__DIRECTIVE__
Identify each line in the records below that contains the string "pyautogui", and copy every such line in full.

··· DATA PROVIDED

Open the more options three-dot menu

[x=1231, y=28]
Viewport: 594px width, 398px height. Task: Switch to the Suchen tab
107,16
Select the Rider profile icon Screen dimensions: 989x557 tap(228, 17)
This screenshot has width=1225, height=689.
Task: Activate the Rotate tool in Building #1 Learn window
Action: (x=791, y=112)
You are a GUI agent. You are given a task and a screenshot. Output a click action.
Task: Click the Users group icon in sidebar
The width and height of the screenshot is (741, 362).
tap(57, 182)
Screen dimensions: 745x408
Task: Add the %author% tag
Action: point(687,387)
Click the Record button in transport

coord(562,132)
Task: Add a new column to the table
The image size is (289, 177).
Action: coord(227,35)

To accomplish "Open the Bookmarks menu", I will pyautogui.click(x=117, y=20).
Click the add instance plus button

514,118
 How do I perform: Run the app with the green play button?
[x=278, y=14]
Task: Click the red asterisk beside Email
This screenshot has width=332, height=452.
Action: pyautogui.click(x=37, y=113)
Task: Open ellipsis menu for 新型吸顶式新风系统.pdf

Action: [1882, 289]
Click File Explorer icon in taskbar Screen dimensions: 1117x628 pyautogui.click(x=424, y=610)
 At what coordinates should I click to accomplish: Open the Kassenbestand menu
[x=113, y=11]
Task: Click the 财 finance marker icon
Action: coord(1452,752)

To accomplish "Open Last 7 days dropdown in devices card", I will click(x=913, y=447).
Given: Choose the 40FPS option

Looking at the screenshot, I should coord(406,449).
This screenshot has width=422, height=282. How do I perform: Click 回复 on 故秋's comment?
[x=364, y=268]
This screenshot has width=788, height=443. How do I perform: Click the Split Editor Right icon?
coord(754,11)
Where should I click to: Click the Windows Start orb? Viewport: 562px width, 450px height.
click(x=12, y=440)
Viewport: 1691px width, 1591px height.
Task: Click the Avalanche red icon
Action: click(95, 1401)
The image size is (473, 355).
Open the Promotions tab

······

__WRITTEN REPLY__
To accomplish "Open the Bookmarks menu", I will pyautogui.click(x=117, y=20).
Action: pyautogui.click(x=37, y=113)
Click File Explorer icon in taskbar Screen dimensions: 1117x628 pyautogui.click(x=424, y=610)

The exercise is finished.